La mujer que perdía palabras

La mujer que perdía palabras

Vicen

05/03/2020


Todo empezó con los números, se le caían por un descosido de su memoria.

Llegaba el viernes y también su calvario.

– ¡ Hija ! acuérdate de sacarme del cajero cuatro mil euros.

– ¡ Pero mamá! Ya quisieras tener tanto dinero , querrás decir cuatrocientos.

– ¡ Ay cómo estoy, pues claro eso quería decir! Hija no me hagas mucho caso, pero… tú me has entendido ¿Verdad?

– Sí mamá, pero te lías mucho, ¡no sé que te pasa últimamente!

Otro de sus grandes desafíos numéricos eran las edades. A mi papá siempre le gustó decir su edad para mostrar lo bien que estaba y lo poco que aparentaba sus años. Esto a mi mamá le molestaba mucho.

– ¡Mira tu padre! ya está alardeando de sus años, pero…¡a quien le importa!. Pues yo no pienso decir los míos, tengo los que represento ¿No te parece hija?

– Pues sí…y que más da, a él le hace feliz, déjalo y tú di lo que quieras.

Así era siempre, no le gustaba festejar su cumpleaños y últimamente cuando llegaba la pregunta incómoda sobre los años que tenía, ella contestaba que uno más. El problema es que unos días eran 83 y otros cumplía 65.

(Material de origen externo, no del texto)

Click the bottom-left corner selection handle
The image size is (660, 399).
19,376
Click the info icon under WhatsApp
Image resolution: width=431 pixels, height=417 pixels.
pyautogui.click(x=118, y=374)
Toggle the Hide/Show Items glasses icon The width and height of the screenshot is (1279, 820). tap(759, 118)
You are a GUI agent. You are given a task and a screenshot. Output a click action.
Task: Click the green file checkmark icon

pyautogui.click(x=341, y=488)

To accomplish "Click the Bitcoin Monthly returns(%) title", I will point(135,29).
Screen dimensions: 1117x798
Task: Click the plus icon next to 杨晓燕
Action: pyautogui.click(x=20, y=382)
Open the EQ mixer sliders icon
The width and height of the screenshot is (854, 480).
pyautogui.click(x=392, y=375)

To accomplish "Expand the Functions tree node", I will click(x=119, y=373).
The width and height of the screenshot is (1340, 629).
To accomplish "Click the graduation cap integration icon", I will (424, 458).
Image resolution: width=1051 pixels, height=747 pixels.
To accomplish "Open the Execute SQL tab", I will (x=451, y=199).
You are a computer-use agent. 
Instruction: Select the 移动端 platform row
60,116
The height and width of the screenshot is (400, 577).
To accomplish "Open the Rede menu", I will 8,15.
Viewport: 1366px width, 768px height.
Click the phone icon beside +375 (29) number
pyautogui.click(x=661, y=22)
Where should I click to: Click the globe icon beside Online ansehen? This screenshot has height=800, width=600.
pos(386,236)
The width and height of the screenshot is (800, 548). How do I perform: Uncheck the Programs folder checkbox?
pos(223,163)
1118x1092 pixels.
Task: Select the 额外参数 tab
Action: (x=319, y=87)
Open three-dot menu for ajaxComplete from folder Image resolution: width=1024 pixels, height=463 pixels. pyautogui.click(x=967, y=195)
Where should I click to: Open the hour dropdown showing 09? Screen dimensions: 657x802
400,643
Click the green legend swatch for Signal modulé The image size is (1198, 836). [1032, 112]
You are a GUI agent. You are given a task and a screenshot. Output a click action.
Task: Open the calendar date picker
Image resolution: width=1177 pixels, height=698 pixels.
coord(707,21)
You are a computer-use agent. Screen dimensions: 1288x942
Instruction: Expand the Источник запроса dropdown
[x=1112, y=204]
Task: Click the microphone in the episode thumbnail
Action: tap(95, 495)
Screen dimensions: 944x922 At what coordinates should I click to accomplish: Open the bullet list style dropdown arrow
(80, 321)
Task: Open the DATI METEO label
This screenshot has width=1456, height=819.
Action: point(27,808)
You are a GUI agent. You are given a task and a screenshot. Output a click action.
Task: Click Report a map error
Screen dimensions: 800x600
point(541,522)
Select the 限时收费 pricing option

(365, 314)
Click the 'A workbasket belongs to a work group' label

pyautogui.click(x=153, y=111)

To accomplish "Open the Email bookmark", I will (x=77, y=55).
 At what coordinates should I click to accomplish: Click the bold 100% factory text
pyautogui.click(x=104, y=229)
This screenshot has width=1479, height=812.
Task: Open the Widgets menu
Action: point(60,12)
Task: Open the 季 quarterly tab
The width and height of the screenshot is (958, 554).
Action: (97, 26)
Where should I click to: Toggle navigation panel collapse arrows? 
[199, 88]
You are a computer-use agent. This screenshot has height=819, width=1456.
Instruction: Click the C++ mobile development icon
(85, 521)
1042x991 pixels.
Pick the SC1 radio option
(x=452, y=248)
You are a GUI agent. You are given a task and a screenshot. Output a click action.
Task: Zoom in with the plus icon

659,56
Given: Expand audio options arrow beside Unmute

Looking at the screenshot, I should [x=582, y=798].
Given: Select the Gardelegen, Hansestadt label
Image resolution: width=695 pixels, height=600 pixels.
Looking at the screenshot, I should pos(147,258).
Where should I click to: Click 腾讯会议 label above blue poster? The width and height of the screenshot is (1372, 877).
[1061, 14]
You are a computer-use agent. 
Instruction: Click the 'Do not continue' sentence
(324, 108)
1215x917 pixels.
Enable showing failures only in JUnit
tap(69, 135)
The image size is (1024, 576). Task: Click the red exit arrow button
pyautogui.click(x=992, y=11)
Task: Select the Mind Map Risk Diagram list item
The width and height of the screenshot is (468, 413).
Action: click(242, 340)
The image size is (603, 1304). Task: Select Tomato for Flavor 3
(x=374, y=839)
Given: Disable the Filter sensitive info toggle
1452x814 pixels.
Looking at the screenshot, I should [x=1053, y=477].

A veces pensaba… mi mamá un día de estos, habrá descumplido tantos años que será más joven que yo.

El descosido cada vez era más grande y zurcirlo no era posible. Seguirían precipitándose números y palabras por ese agujero negro que lo iba engullendo todo con gran voracidad .

Así comenzó a perder palabras en el bosque de sus neuronas.

Un día fuimos al mar y seguía azul con pinceladas blancas. Pero no había olas ni espuma, se habían perdido entre la arena. Tampoco había conchas, ni caracolas, ni algas, eso sí, al menos los peces seguían nadando en su mar azul con pinceladas blancas. Afortunadamente ellos no habían naufragado en la espesura de su desmemoria.

Quedaba agua, azul, blanco y peces que nadan.

Su mar había menguado hasta parecerse a un dibujo infantil. Ella veía conchas y caracolas, las tocaba, jugaba con ellas pero no tenían nombres, eran eso redondo o un poco alargado de color blanco o negro… Su mundo iba encogiéndose como el jersey de un niño a medida que va creciendo. En realidad se estaba sintetizando, simplificando hasta el más puro zen.

Y llegaron los días de la semana, se escurrían, se colaban, perdían su turno…. y los jueves eran lunes, los domingos viernes o había dos martes. La semana se volvió ingobernable y caótica. O faltaban o sobraban días, o estaban hechos una madeja liosa tras haber jugado con ella un gatito feliz.

La veía perseguir las palabras con ahínco, pero a veces estaban muy bien escondidas y no daba con ellas. Era curioso, recordaba sus cualidades, como la forma, el color…pero su nombre no, eso no.

– ¡Hija!, me llamaba, tráeme ese melocotón que compraste ayer.

-¡ Mamá! Si hace ya más de tres semanas que no hay melocotones.

Pero ella insistía, y me decía:

– Pero…¡ sí, yo lo vi ! lo trajiste el otro día y lo guardaste en la despensa.

Entonces lo describía, es marrón, blanco por dentro y hay que romperlo con el martillo.

-Ahhh…decía yo, ya sé que pasa, es que tu melocotón se ha disfrazado de coco.

– Eso era hija mía, eso era…¡coco!

A veces mi papá era mi abuelo, y yo …¿a veces quién era?, en alguna ocasión era su hermana. En otras mi imagen y mi voz se perdían en una tupida niebla .

Pero hay una cosa que ella no olvidaba, el afecto que me tenía, su amor. Las palabras son caducas pero no las emociones y sentimientos, estos perduran en la infinitud del tiempo.

De niña siempre me gustaba pasearme por una senda salpicada de chopos que seguía el camino del agua del río. Veía la luz atravesando las hojas verdes y plata de la chopera. Parecían espejitos reflejando el paisaje, fractales que se repetían y multiplicaban cuando la brisa del verano los hacía sonar como campanillas. Al llegar el invierno aquella orquesta de luces y colores se quedaba despojada de sus caducos ropajes.

Su desnudez, su vacío eran como la cabeza de mi mamá a la que había llegado su invierno desprovisto del abrigo de sus palabras.

La tomé de la mano y caminé junto a ella recogiendo sus palabras perdidas para ponerlas nuevamente en su boca. Me convertí en su memoria y juntas sembramos códigos nuevos.